MMLL Faculty Library’s oldest Ukrainian book

This week, I thought it would be nice to look outside the main University Library for Ukrainian printed books, and the Modern and Medieval Languages and Linguistics Faculty Library was the obvious first place to look at.

The title page of the book, with a photograph of its late author.

The MMLL Ukrainian collection has expanded hugely, as has the UL’s, since Cambridge Ukrainian Studies launched in the late 2000s, but its earliest book dates to 1922.  The book doesn’t give that date explicitly, but we’ve inferred it from the date of the book’s introduction.

Vsesylʹnyĭ doli︠a︡r by the Galician author Artym Khomyk came out a year after the author’s death.  Khomyk is not very commonly known, so the 2020 article (in Ukrainian, available here) on his life and work by Olesi︠a︡ Drozdovsʹka is very welcome.  In it, Drozdovsʹka specifies Khomyk’s death date as 10 March 1921 but explains that the birth date of the author is much less certain, with possible dates given by different sources varying from 1878 to 1881.  While Khomyk might not be so well known nowadays, this book attracted an introduction (described as an excerpt from his memoirs) from Mykyta Shapoval, whose name is fairly well known as a political and cultural figure.  Shapoval described Khomyk has having “barely survived 40 years” indicating an 1880 or 1881 birth.

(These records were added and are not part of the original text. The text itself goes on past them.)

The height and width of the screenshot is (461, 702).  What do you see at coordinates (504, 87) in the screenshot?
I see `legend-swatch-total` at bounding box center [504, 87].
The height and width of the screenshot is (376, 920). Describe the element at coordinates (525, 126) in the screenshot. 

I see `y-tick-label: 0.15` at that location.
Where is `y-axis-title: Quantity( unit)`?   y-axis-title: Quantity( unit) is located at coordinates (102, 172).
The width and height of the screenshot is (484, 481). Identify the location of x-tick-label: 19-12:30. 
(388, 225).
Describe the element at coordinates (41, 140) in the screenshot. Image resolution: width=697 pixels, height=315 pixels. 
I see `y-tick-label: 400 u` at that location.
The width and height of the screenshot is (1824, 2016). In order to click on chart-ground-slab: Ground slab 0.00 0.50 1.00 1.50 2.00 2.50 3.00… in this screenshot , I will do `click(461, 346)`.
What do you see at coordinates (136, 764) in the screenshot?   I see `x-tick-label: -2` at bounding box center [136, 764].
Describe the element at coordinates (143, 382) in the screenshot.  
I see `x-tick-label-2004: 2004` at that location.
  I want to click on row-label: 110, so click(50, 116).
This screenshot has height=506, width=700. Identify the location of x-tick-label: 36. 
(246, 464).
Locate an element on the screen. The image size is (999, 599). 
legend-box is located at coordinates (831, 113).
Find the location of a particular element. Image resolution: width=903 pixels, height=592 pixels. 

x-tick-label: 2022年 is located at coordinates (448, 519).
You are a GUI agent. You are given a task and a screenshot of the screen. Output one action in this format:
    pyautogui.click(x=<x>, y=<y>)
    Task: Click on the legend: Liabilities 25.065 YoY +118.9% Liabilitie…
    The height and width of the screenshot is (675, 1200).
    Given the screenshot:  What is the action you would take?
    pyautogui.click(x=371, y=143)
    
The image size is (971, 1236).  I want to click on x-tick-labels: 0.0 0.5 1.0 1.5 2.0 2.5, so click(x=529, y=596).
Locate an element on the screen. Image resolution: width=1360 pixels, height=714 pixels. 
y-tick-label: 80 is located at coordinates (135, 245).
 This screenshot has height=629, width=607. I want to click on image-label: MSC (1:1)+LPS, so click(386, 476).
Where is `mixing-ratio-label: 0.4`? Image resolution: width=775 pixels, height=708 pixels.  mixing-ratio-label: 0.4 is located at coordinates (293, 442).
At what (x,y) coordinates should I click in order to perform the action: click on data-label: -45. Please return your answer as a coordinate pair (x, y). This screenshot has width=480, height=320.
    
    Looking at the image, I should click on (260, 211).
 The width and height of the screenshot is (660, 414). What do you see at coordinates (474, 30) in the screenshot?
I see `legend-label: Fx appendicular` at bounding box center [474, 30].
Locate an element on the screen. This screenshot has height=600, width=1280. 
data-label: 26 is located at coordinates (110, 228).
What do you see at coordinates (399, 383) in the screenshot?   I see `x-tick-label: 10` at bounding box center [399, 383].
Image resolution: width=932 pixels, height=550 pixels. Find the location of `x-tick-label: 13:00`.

Shapoval’s introduction is dated 18 March 1922 and gives his location as Prague.  The book itself was published by Chaika with Kyïv, Videnʹ (Vienna), and Lʹviv given as the joint places of publication, Vsesylʹnyĭ doli︠a︡r contains stories from the cycle of the same name (which means All-powerful dollar) plus Na boi︠e︡vyshchi z︠h︡ytti︠a︡ (On the battlefield of life) and Raison d’état.

The book’s contents pages

The MMLL Faculty Library seems to be the only UK library to have a copy of this book, and this is a timely reminder that the MMLL Ukrainian collection is a great boon for researchers as well as students.  The MMLL’s is a busy but very welcoming library, and here are details about using it:

Many thanks to MMLL’s Catherine Wardle for looking the book out and providing images.  Cathy and others will be joined later this month by a new Slavonic and Linguistics lead for their library (working 1 day a week also with us in CAL), and they’ve been very lucky to have had Olha Sherstiak covering Slavonic matters there for the time being, including preparations for a forthcoming display at MMLL to mark the first anniversary of Russia’s invasion of Ukraine.  We’ll publicise Olha’s work through this blog in due course.